=== Begin Enclosure ===

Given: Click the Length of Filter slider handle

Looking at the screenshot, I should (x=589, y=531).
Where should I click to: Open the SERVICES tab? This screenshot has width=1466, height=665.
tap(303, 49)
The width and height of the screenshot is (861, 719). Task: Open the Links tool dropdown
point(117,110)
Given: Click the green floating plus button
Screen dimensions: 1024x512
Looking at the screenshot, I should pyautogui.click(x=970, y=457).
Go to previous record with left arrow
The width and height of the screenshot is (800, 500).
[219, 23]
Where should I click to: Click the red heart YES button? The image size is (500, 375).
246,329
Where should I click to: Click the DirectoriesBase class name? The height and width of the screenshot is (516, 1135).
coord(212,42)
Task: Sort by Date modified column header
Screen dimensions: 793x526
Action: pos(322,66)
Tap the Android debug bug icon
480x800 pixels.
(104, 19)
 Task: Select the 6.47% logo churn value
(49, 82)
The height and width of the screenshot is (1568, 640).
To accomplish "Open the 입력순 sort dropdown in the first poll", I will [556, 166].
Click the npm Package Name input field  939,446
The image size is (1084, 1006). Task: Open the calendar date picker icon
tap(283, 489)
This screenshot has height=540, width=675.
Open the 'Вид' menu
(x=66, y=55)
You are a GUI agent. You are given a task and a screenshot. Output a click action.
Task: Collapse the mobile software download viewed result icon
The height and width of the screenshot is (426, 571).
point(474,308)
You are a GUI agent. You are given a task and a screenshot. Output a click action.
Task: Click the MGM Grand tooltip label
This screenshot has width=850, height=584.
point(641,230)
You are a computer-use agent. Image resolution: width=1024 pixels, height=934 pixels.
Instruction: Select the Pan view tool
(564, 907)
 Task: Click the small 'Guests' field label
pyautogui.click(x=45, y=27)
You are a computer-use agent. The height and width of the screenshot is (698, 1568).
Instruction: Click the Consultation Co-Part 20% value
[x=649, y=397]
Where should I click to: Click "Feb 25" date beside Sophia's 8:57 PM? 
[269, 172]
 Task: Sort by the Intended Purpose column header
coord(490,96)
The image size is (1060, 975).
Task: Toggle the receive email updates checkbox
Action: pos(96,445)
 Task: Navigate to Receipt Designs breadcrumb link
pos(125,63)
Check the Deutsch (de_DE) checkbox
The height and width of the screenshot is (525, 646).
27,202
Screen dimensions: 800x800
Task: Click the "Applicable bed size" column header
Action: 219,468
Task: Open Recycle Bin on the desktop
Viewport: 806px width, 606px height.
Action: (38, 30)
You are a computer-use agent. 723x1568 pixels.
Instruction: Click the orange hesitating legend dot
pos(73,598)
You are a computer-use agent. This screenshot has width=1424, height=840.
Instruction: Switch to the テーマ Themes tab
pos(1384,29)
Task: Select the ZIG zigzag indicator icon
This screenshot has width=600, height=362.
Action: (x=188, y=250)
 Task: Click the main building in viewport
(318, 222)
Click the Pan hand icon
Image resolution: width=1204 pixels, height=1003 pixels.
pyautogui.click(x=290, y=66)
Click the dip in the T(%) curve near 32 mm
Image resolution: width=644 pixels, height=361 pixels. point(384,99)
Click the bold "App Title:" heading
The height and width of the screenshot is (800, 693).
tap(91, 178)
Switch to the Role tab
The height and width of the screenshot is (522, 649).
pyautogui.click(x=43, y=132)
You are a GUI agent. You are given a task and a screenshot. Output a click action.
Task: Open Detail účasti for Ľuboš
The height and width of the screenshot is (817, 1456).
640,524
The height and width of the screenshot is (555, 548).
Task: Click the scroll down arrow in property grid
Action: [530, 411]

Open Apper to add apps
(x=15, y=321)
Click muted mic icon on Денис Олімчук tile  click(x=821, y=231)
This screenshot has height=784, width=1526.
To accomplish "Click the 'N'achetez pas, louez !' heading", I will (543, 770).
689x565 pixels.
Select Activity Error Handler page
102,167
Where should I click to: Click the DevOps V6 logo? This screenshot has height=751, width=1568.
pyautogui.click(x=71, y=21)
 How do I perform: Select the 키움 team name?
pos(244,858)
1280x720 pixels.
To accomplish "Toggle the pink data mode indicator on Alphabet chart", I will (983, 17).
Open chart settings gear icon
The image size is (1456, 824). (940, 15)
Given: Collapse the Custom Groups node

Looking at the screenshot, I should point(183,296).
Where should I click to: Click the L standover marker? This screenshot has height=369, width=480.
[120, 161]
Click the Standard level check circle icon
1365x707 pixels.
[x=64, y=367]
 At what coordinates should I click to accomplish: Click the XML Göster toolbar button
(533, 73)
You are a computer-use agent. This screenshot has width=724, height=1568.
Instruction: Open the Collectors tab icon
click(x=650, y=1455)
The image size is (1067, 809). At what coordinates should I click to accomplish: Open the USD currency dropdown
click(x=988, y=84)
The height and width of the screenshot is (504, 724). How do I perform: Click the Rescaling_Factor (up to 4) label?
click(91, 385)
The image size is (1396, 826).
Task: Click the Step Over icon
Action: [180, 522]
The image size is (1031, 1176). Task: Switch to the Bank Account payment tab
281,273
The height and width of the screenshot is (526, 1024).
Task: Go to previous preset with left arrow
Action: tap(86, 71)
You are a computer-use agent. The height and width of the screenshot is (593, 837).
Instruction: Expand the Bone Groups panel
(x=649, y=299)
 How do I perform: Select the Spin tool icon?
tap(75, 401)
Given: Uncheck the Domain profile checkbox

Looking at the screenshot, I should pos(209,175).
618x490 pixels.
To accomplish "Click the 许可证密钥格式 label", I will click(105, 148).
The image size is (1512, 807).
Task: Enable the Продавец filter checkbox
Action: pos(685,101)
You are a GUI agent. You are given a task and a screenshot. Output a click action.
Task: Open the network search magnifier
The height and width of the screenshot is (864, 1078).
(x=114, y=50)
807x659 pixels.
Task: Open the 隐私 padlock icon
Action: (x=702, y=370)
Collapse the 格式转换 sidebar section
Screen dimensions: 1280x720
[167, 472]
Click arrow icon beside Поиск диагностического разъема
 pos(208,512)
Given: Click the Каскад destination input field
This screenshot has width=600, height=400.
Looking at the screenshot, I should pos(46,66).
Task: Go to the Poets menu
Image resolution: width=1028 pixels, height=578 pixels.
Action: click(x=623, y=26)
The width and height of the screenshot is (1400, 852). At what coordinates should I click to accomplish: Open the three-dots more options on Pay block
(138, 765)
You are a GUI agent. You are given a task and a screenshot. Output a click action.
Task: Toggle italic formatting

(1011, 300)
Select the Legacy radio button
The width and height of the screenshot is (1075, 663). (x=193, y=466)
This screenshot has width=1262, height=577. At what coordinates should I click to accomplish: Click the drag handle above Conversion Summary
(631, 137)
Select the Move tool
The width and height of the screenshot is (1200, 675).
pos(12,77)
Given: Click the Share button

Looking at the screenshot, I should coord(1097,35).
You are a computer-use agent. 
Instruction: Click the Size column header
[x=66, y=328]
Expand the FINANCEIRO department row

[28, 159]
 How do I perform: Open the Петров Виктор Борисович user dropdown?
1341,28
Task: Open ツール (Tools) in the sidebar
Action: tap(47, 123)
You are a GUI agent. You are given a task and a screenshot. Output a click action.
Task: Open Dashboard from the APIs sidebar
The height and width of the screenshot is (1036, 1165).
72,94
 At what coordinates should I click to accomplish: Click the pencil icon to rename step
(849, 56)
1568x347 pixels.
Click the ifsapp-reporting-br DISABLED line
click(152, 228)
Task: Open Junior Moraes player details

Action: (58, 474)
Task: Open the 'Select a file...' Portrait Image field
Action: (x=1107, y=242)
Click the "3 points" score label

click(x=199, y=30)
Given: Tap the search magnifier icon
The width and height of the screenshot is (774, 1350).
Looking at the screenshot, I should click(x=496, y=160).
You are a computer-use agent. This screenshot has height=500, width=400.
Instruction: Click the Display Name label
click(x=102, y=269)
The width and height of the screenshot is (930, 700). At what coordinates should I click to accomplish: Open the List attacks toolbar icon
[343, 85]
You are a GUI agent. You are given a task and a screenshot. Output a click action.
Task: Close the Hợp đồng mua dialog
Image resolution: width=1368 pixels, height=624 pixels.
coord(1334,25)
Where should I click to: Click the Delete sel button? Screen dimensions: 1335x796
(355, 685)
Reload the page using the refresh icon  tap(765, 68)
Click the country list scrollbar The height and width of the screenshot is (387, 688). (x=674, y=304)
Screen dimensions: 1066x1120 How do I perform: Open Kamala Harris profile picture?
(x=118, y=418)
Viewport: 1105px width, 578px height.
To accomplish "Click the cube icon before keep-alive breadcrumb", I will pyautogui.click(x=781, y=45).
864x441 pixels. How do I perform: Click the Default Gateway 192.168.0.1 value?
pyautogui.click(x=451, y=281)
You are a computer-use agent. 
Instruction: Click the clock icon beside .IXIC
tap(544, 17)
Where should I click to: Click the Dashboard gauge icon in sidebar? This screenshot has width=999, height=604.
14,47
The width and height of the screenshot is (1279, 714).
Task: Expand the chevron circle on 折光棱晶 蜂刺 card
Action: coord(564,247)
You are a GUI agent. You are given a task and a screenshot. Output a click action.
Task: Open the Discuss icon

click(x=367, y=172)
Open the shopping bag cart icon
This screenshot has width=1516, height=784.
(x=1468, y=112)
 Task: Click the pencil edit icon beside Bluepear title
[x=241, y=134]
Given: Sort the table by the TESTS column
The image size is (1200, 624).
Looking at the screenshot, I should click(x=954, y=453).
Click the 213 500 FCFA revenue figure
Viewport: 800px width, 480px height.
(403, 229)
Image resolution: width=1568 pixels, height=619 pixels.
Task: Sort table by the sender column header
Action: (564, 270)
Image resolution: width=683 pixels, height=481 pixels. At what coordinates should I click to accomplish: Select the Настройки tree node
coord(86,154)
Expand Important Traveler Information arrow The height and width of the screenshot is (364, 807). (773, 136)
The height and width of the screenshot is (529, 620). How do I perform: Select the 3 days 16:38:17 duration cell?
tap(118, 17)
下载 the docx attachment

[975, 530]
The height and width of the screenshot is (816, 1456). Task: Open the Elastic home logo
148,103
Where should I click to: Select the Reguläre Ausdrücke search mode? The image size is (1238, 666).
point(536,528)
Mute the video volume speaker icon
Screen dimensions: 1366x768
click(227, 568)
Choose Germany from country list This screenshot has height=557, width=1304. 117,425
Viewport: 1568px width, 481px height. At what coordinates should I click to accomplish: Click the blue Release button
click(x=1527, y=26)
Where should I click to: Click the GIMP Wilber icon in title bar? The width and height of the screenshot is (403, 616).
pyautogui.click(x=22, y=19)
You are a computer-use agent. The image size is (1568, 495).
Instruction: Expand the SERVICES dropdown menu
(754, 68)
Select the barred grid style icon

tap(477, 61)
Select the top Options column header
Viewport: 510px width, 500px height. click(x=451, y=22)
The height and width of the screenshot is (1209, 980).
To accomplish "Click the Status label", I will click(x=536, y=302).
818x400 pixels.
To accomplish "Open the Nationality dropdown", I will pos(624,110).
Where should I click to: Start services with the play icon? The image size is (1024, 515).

=== End Enclosure ===

▶ _Problem requirements_: Lines with "country" in the records: how many are there? Give only the number.

▶ _Reply_: 2